Task instructions:
Copy the lines below word for word, leaving out the pictures.

Source data:
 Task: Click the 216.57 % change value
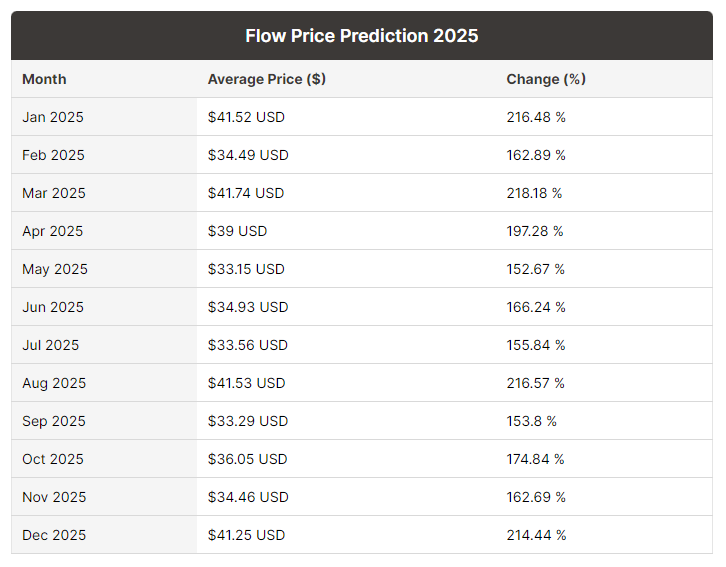click(x=536, y=383)
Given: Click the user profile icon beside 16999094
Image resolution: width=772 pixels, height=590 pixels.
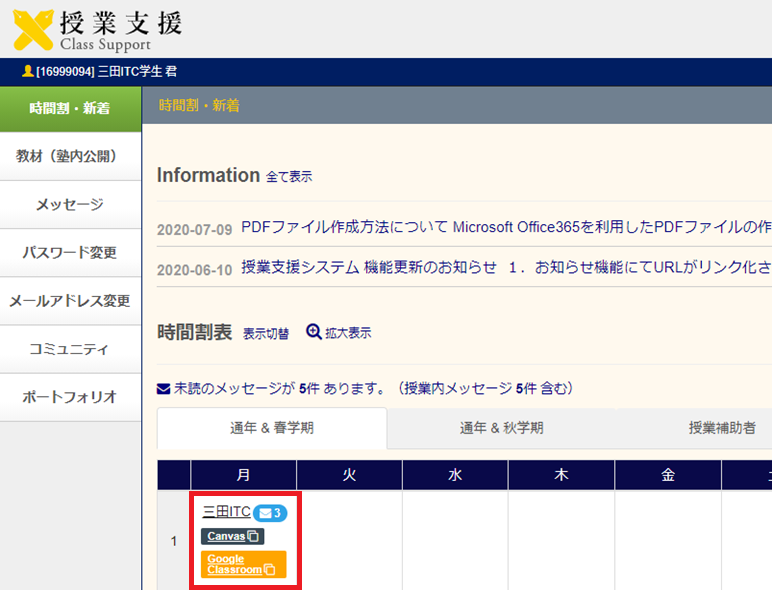Looking at the screenshot, I should [x=27, y=72].
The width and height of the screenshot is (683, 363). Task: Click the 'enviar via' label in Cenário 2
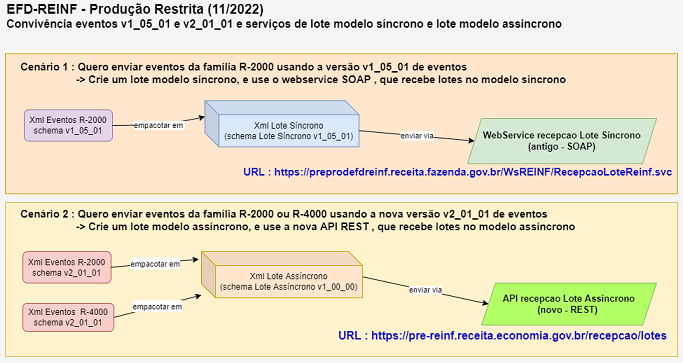pyautogui.click(x=426, y=290)
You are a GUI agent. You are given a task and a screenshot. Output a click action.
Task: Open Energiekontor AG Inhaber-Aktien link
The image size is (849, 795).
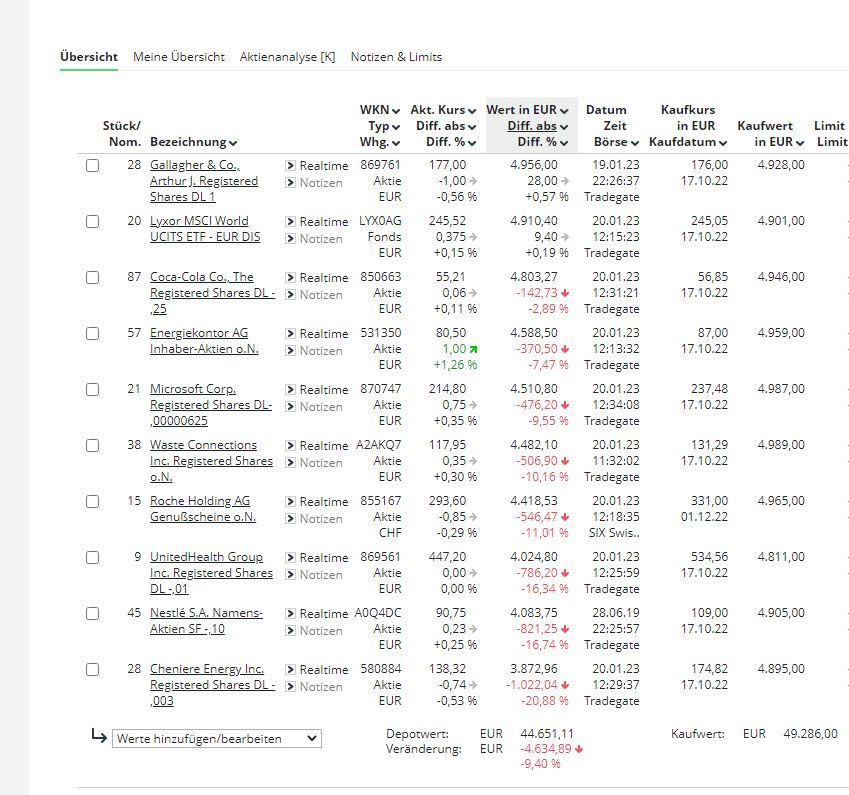[204, 341]
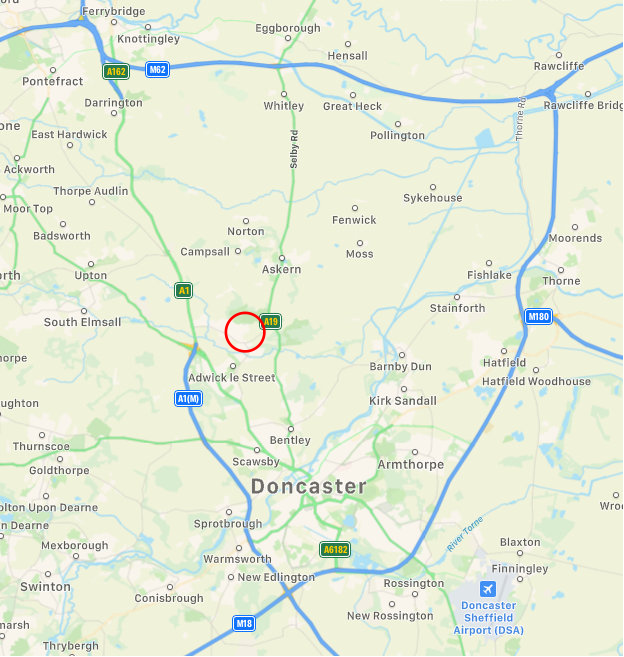624x657 pixels.
Task: Click the Sykehouse village label
Action: tap(433, 198)
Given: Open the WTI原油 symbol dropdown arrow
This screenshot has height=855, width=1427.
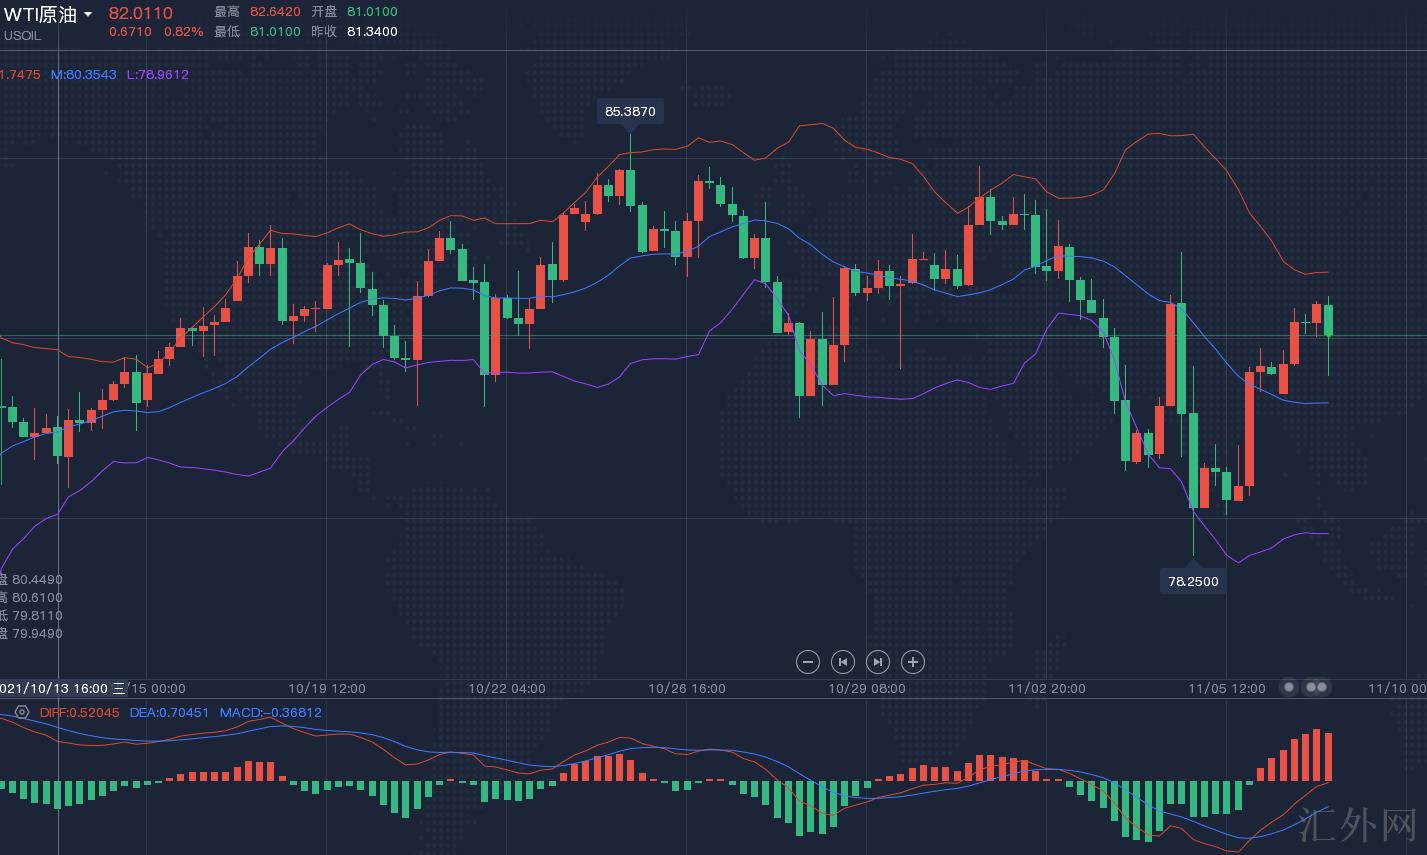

Solution:
 Task: Click the 216.57 % change value
click(x=536, y=383)
Given: Click the user profile icon beside 16999094
Image resolution: width=772 pixels, height=590 pixels.
Looking at the screenshot, I should [x=27, y=72].
The width and height of the screenshot is (683, 363). Task: Click the 'enviar via' label in Cenário 2
pyautogui.click(x=426, y=290)
You are a GUI agent. You are given a task and a screenshot. Output a click action.
Task: Open Energiekontor AG Inhaber-Aktien link
The image size is (849, 795).
[204, 341]
624x657 pixels.
Task: Click the Sykehouse village label
Action: tap(433, 198)
Given: Open the WTI原油 symbol dropdown arrow
This screenshot has height=855, width=1427.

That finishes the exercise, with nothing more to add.